Rusal’s latest generation technology is RA-500, the cell design for which was completed in 2011. This is claimed to endow further improvements in terms of lower capital and operating expenditures, as well as energy efficiency and environmental performance. The cells operate at 520 kA current with an energy consumption of 13.10 MWh/tonne, each pot producing 3.96 tpd of aluminium. The next stage is to build an RA-500 test area at Sayanogorsk, says a Rusal spokeswoman.

Notwithstanding these advanced pre-bake smelting technologies, Rusal notes that the majority of Russia’s aluminium is produced using the older Søderberg system which is less efficient and emits more pollutants. Accordingly, Rusal has worked on an improved Søderberg process that can be retrofitted to many of its smelters. This resulted in the development of its ‘Clean Søderberg’ technology in 2009, which employs a colloidal anode paste instead of the standard type. This contains a lower concentration of pitch – the main source of tar-related emissions.

Along with an efficient gas removal system and a revamped pot structure, the Clean Søderberg technology is claimed to cut hazardous emissions (including fluoride emissions by 75%), reduce anode consumption by 7% and cut aluminium fluoride consumption by over 30%. Rusal has

introduced the system at its Krasnoyarsk site and plans to extend it to its smelters at Bratsk, Novokuznetsk, Irkutsk and Volgograd.

Rusal is also developing a radically new technology that might be described as a ‘holy grail’ of smelting – the use of inert anodes that contain no carbon. Without carbon, there is no possibility of emissions of carbon dioxide, polyaromatic hydrocarbons or other carbon-related compounds. The main by-product emitted would be oxygen.

In addition, an inert anode would not be consumed like a carbon anode, and so would not need to be regularly replaced.

Rusal highlights the advantages of this technology:– The elimination of greenhouse gas and polyaromatic hydrocarbon emissions– A cut in operating costs via reduced energy and anode consumption– A cut in greenfield project capital expenditure of over 30%.

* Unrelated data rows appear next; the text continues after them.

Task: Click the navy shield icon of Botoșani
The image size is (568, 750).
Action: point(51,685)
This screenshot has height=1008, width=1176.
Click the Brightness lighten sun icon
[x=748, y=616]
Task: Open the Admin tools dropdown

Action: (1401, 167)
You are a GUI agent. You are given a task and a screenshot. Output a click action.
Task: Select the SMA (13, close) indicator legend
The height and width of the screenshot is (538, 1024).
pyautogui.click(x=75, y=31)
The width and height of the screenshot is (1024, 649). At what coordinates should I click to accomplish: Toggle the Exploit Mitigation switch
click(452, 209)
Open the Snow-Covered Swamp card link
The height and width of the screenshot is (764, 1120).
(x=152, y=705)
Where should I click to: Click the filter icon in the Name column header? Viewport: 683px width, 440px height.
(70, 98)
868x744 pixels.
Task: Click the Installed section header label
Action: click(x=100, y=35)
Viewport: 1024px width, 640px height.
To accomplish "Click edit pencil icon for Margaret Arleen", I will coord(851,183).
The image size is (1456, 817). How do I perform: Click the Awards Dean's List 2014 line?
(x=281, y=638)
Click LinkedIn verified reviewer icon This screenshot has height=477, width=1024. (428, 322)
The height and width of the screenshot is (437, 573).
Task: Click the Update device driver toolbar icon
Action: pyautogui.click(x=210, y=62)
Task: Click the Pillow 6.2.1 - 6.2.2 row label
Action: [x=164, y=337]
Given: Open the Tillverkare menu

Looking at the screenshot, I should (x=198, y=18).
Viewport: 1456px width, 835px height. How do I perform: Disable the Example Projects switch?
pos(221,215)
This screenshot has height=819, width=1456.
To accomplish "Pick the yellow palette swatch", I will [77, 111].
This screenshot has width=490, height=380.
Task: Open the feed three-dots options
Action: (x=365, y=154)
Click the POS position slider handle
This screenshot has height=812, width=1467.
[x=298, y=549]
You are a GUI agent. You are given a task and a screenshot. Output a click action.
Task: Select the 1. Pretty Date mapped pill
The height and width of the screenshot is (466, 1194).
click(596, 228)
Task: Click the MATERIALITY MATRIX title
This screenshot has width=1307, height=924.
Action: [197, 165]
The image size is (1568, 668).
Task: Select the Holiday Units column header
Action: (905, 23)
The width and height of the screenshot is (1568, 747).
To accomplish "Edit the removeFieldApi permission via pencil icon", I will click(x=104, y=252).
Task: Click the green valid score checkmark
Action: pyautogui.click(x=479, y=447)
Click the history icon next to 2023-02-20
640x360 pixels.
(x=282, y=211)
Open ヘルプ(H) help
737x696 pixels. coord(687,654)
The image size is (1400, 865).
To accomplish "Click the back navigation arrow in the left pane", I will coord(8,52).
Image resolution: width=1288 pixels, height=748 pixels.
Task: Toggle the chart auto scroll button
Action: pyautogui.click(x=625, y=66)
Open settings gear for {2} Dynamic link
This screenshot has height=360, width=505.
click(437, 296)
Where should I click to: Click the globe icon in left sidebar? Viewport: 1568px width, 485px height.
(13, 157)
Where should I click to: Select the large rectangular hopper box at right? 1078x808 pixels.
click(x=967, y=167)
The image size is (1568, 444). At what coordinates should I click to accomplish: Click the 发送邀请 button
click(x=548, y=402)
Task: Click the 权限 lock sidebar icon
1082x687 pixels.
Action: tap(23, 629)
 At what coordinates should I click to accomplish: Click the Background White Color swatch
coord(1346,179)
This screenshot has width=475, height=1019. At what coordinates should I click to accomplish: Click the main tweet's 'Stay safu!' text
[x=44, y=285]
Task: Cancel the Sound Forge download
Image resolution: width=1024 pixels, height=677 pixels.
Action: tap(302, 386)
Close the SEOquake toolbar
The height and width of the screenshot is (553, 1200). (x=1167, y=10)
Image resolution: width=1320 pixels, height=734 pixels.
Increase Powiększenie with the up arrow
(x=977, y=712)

The company is developing its inert anode technology in Krasnoyarsk, where initial testing is carried out on a pilot scale. This year, Rusal has succeeded in reducing the anode-related impurity levels in the aluminium to 0.58% – a six-fold improvement over earlier results. “Rusal has also achieved one of the best results in the world on the corrosion rate of the inert anode,” says the spokeswoman, who adds that industrial-scale trials are planned for 2015. These will take at least 1.5 years, and commercial decisions on the technology will be taken after that period.

Precise controlDeveloping more sophisticated potline technology is one way of advancing primary aluminium production, but considerable benefits can also be obtained by simply exercising closer and more accurate control of the various production parameters in existing smelters.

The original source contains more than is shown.